Check the appropriate box below if the Form 8-K filing is intended to simultaneously satisfy the filing obligation of the registrant under any of the following provisions (see General Instruction A.2. below):
 
o
Written communications pursuant to Rule 425 under the Securities Act (17 CFR 230.425)
   
o
Soliciting material pursuant to Rule 14a-12 under the Exchange Act (17 CFR 240.14a-12)
   
o
Pre-commencement communications pursuant to Rule 14d-2(b) under the Exchange Act (17 CFR 240.14d-2(b))
   
o
Pre-commencement communications pursuant to Rule 13e-4(c) under the Exchange Act (17 CFR 240.13e-4(c))
 
 
 

 

 
Section 5 — Corporate Governance and Management

Item 5.02     Departure of Directors or Certain Officers; Election of Directors; Appointment of Certain Officers; Compensatory Arrangements of Certain Officers.

(e)           On June 23, 2009, Brookdale Senior Living Inc. (the “Company”) entered into an Employment Agreement (the “Employment Agreement”) with W.E. Sheriff, the Company’s Chief Executive Officer.  The Employment Agreement amended and restated in its entirety the employment agreement originally entered into between the Company and Mr.

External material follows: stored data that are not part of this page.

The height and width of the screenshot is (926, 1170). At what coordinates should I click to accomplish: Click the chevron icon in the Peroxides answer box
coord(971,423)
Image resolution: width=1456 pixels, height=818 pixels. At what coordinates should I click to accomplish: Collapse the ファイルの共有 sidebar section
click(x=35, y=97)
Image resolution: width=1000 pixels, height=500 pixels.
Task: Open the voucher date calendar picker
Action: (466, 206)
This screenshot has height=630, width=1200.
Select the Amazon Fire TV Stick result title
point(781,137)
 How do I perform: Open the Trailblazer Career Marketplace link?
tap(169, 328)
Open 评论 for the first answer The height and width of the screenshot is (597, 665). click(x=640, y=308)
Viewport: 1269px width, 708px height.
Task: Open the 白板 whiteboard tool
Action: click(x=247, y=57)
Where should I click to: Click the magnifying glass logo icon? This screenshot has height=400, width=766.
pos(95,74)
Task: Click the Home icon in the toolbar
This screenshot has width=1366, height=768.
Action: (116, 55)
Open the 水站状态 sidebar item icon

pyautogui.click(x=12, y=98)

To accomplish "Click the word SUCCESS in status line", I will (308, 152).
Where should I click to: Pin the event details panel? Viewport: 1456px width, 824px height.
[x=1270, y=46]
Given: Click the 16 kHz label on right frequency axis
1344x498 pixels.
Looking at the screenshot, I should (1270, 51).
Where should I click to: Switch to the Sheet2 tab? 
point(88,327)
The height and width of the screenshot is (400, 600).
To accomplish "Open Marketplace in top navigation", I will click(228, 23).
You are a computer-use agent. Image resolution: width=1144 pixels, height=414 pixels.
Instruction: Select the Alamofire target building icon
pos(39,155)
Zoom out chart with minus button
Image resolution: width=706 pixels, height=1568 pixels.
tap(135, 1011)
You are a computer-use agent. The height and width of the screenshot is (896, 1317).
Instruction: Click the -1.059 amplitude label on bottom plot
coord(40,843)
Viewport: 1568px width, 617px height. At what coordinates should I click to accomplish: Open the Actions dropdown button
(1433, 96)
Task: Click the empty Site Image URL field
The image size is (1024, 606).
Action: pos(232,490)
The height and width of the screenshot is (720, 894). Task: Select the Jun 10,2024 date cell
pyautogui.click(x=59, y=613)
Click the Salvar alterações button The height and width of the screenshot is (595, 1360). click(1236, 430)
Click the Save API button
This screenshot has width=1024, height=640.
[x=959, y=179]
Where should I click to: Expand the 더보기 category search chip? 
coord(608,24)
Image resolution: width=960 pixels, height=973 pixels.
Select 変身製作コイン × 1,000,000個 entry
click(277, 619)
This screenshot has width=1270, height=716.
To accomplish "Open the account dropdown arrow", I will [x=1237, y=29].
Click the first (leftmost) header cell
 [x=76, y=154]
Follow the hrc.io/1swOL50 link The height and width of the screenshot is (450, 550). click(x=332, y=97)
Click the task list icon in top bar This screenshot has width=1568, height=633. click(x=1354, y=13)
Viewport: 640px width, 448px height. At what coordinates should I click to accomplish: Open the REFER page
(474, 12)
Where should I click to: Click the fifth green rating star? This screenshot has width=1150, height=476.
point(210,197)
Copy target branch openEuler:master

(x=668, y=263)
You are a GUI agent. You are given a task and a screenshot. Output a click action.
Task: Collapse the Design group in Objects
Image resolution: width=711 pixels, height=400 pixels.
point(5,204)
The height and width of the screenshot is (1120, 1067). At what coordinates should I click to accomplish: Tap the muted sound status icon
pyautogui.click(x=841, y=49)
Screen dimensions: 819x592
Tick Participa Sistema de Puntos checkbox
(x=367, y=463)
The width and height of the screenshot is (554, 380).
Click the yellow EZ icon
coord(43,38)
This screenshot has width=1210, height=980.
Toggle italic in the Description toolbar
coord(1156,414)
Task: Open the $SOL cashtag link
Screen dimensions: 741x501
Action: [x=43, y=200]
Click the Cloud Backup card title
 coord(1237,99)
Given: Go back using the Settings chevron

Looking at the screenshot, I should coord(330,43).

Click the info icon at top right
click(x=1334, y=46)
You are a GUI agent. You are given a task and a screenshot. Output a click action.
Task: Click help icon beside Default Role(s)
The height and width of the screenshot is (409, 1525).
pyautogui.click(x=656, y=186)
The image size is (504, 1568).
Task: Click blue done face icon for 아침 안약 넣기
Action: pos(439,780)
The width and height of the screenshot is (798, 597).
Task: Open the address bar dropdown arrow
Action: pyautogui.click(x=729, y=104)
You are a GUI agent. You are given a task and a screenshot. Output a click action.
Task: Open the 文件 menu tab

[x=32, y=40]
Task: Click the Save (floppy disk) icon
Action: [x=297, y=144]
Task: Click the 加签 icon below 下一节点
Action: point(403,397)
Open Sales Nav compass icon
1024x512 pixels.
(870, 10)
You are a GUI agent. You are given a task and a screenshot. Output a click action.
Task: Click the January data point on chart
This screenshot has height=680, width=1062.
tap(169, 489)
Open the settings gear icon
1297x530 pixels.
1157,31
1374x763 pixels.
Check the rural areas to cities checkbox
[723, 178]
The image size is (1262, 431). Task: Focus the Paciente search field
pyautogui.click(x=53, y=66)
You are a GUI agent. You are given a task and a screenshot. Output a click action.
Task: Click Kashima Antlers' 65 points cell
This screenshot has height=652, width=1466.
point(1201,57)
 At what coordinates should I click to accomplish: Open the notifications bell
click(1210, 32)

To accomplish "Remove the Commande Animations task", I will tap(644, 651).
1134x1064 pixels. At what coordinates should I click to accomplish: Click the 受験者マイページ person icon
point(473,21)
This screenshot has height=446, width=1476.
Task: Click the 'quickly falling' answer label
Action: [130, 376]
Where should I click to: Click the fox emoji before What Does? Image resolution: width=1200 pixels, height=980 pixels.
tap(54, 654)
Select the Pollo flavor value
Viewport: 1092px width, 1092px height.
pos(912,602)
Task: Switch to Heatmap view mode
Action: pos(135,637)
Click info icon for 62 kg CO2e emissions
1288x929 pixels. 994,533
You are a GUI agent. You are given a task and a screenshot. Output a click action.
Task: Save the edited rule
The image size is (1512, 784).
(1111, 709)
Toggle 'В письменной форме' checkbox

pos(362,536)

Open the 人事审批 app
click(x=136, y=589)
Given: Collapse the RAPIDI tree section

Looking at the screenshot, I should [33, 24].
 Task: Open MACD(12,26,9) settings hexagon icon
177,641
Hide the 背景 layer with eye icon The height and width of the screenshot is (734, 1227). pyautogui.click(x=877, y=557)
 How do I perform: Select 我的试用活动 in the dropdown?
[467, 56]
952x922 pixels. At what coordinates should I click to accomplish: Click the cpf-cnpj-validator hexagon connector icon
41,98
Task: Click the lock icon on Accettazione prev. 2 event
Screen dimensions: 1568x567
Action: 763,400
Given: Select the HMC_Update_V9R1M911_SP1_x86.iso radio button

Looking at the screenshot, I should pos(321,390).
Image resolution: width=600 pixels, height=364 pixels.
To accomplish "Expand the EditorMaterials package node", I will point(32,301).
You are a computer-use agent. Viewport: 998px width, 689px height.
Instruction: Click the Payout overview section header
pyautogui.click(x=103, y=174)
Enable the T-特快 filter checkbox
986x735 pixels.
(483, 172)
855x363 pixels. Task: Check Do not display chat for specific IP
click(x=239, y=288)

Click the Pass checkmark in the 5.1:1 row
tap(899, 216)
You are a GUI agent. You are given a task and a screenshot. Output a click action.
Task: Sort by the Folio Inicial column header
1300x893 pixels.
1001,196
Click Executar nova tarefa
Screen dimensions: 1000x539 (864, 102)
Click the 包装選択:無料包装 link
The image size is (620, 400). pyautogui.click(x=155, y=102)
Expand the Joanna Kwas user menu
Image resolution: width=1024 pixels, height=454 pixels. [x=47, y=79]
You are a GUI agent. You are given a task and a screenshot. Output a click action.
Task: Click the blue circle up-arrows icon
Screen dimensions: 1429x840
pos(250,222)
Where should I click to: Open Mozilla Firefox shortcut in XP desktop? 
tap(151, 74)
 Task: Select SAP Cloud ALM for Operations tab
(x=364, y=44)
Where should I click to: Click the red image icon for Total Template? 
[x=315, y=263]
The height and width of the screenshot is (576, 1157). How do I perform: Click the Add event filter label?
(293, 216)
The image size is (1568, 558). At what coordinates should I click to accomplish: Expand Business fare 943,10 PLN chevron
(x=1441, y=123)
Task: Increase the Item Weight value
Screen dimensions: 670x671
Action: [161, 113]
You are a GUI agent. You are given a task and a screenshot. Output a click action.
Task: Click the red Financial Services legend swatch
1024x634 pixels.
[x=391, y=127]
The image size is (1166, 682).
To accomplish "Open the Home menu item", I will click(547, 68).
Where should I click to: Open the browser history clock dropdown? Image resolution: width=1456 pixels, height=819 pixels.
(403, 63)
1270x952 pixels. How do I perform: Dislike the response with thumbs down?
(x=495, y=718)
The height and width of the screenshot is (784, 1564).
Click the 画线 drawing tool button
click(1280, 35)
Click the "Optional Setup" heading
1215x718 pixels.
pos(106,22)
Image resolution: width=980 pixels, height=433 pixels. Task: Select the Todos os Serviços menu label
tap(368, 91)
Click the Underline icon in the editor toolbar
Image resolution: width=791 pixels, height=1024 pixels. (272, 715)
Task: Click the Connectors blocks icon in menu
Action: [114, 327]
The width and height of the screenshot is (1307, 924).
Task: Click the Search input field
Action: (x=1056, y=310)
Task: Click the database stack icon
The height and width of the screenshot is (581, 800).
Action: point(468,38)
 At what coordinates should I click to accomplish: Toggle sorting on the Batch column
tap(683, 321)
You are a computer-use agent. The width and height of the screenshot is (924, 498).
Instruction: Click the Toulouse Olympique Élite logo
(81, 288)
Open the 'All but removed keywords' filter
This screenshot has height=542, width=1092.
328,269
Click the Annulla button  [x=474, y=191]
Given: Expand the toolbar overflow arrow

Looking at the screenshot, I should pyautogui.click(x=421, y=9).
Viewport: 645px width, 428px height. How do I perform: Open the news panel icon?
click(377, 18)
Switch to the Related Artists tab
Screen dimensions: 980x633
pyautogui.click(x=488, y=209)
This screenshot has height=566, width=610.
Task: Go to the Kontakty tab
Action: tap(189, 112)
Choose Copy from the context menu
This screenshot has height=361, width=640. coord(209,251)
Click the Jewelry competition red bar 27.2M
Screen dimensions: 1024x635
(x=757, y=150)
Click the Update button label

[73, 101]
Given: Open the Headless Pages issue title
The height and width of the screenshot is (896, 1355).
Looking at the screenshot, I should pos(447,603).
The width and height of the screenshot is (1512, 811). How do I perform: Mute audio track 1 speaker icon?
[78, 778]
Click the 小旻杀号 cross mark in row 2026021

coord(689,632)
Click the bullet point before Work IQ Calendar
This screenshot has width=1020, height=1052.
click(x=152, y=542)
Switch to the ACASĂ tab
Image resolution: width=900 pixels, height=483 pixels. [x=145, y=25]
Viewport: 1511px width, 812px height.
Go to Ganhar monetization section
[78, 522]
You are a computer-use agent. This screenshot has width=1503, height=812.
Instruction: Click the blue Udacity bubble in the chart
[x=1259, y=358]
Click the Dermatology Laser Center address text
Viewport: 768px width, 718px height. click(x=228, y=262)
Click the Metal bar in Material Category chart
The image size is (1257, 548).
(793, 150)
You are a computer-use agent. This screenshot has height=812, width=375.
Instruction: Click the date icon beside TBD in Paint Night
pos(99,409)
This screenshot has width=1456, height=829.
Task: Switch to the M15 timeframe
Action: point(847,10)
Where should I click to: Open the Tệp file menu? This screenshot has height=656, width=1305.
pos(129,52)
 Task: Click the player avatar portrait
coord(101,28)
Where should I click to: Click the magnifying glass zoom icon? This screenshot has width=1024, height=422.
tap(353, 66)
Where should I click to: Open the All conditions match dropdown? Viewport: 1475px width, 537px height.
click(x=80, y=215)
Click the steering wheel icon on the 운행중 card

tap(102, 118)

Sheriff dated as of May 12, 2006 (as amended, the “Original Agreement”). The following summary of certain provisions of the Employment Agreement is qualified in its entirety by reference to the Employment Agreement filed as Exhibit 10.1 hereto and incorporated herein by reference.

Pursuant to the Employment Agreement, Mr. Sheriff will continue to be employed as Chief Executive Officer of the Company during the five year term of the agreement.  However, at any time during the term, Mr. Sheriff may elect to resign as Chief Executive Officer and serve the Company as a consultant for the balance of the term by providing the Company with at least six months’ prior notice.  During the period that Mr. Sheriff serves as Chief Executive Officer, he will continue to receive an annual base salary of $600,000 per year. He will receive a consulting fee of $300,000 per year during the period that he serves as a consultant.

Mr. Sheriff will continue to have an annual cash bonus opportunity of $600,000 per year during the period that he serves as Chief Executive Officer in accordance with the terms of the Company’s incentive compensation plan for senior executive officers.  The annual bonus opportunity will cease on the first day that he ceases to serve as Chief Executive Officer.  However, if Mr. Sheriff resigns as Chief Executive Officer and becomes a consultant, he will be eligible to receive a pro rata portion of the annual bonus (to the extent earned) for the portion of the year during which he served as Chief Executive Officer or, if his resignation as Chief Executive Officer becomes effective on or after October 1 of such year, he will be eligible to receive the entire annual bonus for such year (to the extent earned).

While he continues to serve as Chief Executive Officer, Mr. Sheriff will generally be eligible to participate in all benefit plans made available to the Company’s senior executives.  During the period that he serves as a consultant, he will be eligible to participate in any benefit plans made available to the Company’s similarly-situated former executives.

The Employment Agreement provides that, in the event Mr. Sheriff’s employment or consultancy is terminated for “cause” (as defined therein), he will receive the following: (i) accrued base compensation through the date of termination; (ii) any annual bonus earned but unpaid as of the date of termination for any previously completed calendar year; (iii) reimbursement for any properly incurred business expenses; and (iv) benefits, if any, to which he may be entitled under the Company’s benefits plans (collectively, the “Accrued Rights”).  Mr. Sheriff will also be eligible to receive the Accrued Rights in the event his employment or consultancy is terminated due to death or disability.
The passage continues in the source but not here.